- [Entries shown]:
'''

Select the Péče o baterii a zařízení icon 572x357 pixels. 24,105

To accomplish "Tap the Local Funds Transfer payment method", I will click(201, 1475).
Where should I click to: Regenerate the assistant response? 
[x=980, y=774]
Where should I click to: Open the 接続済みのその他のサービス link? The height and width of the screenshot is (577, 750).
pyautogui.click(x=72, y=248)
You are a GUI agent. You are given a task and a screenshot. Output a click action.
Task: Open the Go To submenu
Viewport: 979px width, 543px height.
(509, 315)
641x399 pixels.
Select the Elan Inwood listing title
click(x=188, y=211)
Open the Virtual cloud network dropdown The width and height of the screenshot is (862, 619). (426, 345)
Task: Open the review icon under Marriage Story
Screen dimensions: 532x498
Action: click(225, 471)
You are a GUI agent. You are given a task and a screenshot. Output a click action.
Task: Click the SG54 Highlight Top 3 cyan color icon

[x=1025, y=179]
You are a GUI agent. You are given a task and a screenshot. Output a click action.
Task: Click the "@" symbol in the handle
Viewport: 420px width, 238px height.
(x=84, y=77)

'''

- [Stated exercise]: Copy every item above word for word, line by line, leaving out nothing and changing nothing.

- [Task output]:
Select the Péče o baterii a zařízení icon 572x357 pixels. 24,105

To accomplish "Tap the Local Funds Transfer payment method", I will click(201, 1475).
Where should I click to: Regenerate the assistant response? 
[x=980, y=774]
Where should I click to: Open the 接続済みのその他のサービス link? The height and width of the screenshot is (577, 750).
pyautogui.click(x=72, y=248)
You are a GUI agent. You are given a task and a screenshot. Output a click action.
Task: Open the Go To submenu
Viewport: 979px width, 543px height.
(509, 315)
641x399 pixels.
Select the Elan Inwood listing title
click(x=188, y=211)
Open the Virtual cloud network dropdown The width and height of the screenshot is (862, 619). (426, 345)
Task: Open the review icon under Marriage Story
Screen dimensions: 532x498
Action: click(225, 471)
You are a GUI agent. You are given a task and a screenshot. Output a click action.
Task: Click the SG54 Highlight Top 3 cyan color icon

[x=1025, y=179]
You are a GUI agent. You are given a task and a screenshot. Output a click action.
Task: Click the "@" symbol in the handle
Viewport: 420px width, 238px height.
(x=84, y=77)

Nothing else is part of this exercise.